Introduction

A nationwide questionnaire-based survey in 99 hospitals in The Netherlands has shown a mean duration of catheterization of 3.7 days (1–7 days) following an anterior colporrhaphy [1]. Drainage of urine is being performed to reduce the risk of retention by postoperative edema of the bladder. Overfilling of the bladder might have a negative impact on the surgical outcome [2]. Only three studies have been published on the effects of the duration of postoperative indwelling catheterization following an anterior colporrhaphy. The first study in 106 women did not find a significant difference in incidence of urinary retention between catheter removal on the first (24%) and third day (31%) postoperatively [3]. It was concluded that the indwelling catheter can be removed on the first day postoperatively. A subsequent underpowered study in 50 patients did not find a difference in incidence of urine retention between the first and third postoperative day either, but showed considerably lower retention percentages in both groups (8%) [4]. In contrast, a randomized controlled trial in The Netherlands in 100 patients showed 40% of patients having a post-voiding residual of more than 200 mL after removal of the catheter on the first postoperative day versus 9% of patients having retention after removal of the catheter on the fifth postoperative day [2]. We concluded that removal of the indwelling catheter on the first day postoperatively is too soon. Based on these conclusions, we hypothesized that 2 days of indwelling catheterization postoperatively after an anterior colporrhaphy is more appropriate than 5 days, which is most commonly applied in The Netherlands.

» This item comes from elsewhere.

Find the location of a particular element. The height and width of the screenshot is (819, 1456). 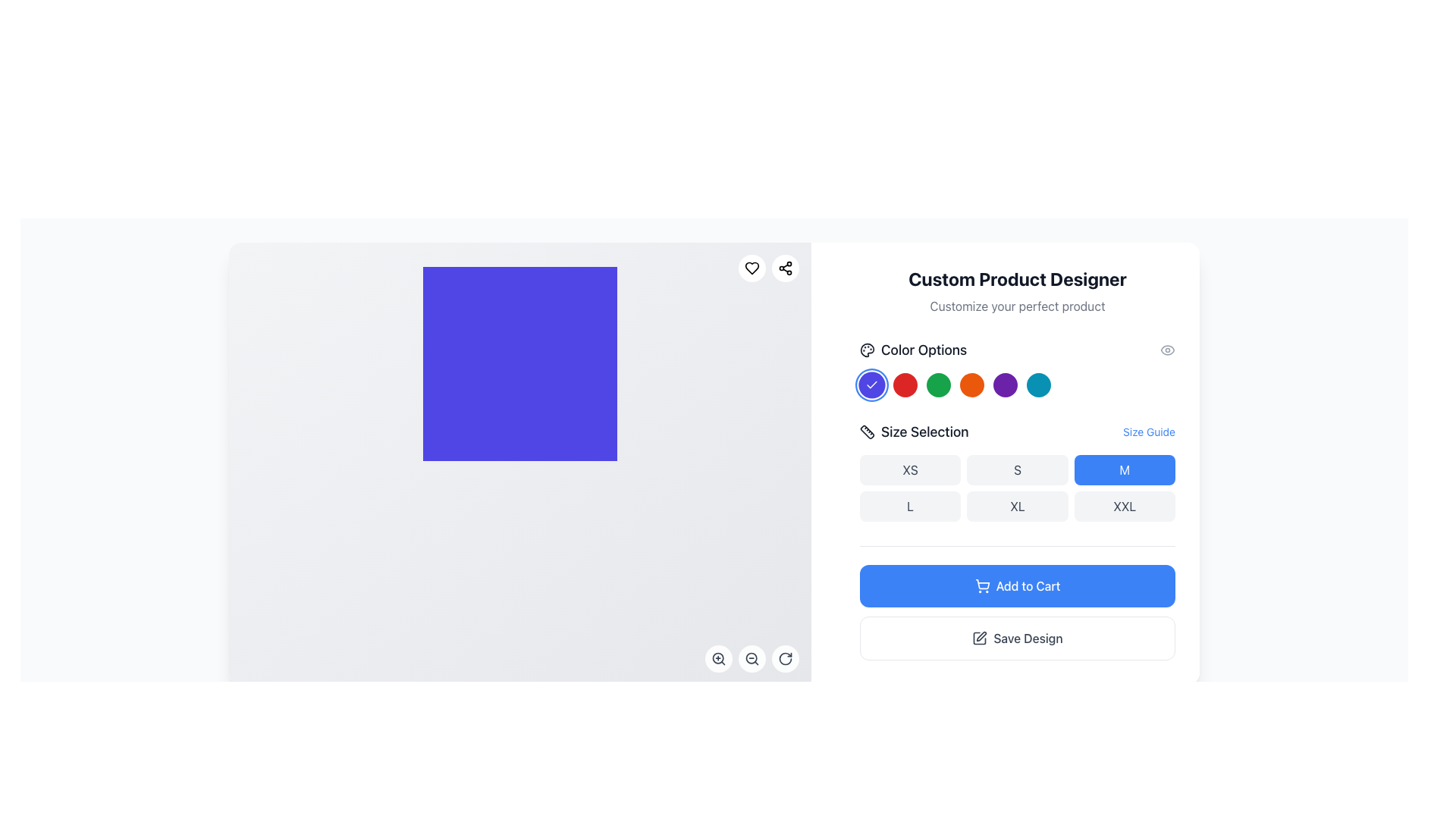

the heading element that labels the size selection area, positioned to the left of the 'Size Guide' link and above the size buttons is located at coordinates (913, 432).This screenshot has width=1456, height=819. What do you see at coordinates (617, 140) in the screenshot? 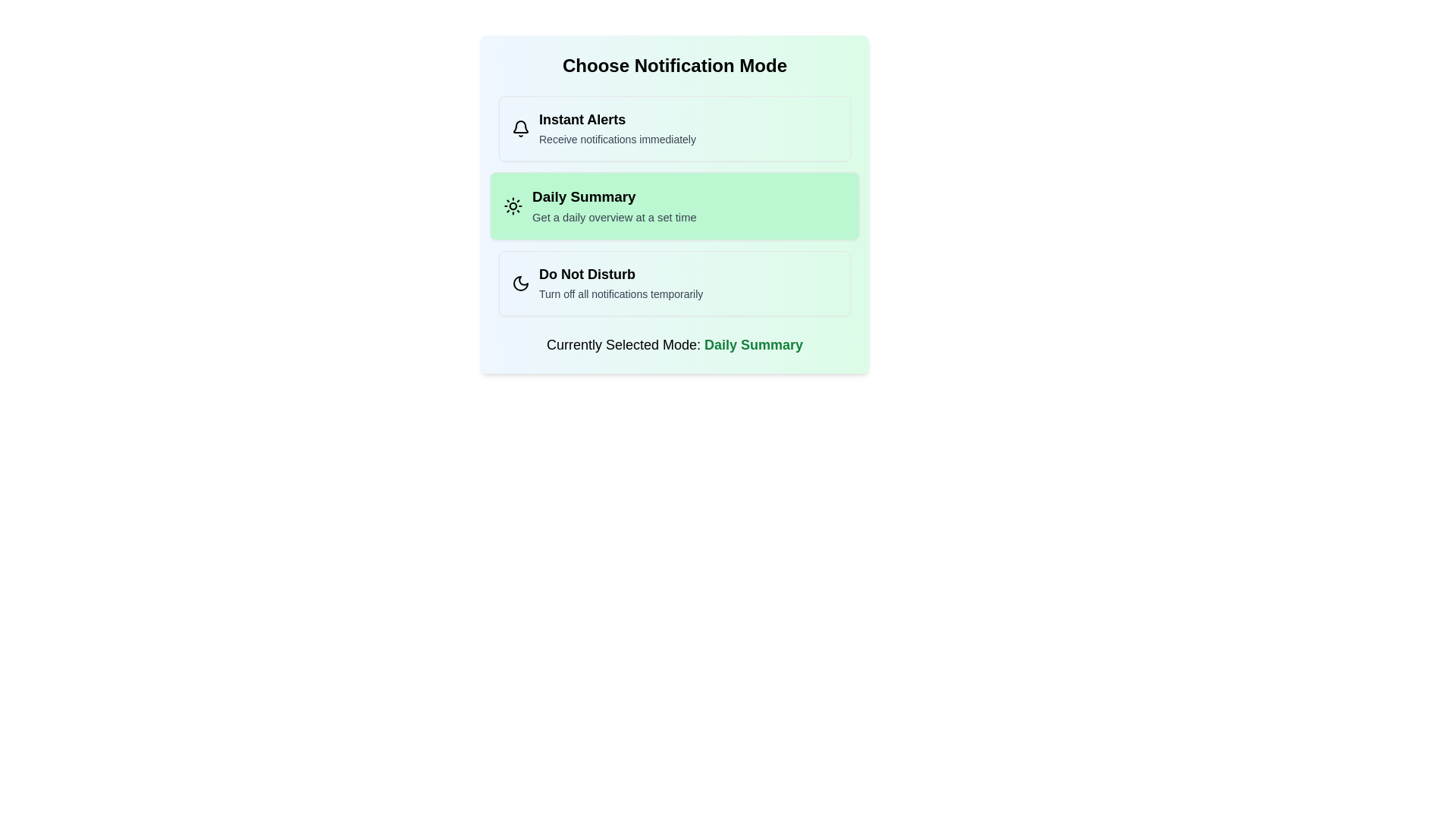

Bladder catheterization, however, increases the risk of urinary tract infections [5]. After removal of the catheter on the first day postoperatively, only 4% of patients had infections, compared to 20% when the catheter had been removed on the third day and 40% after removal of the catheter on the fifth day [2, 4].

In a retrospective study, high-grade cystocele, higher intra-operative blood loss, Kelly plication, and levator plication were identified by multivariable analysis as independent risk factors for short-term urinary retention after vaginal prolapse surgery [6].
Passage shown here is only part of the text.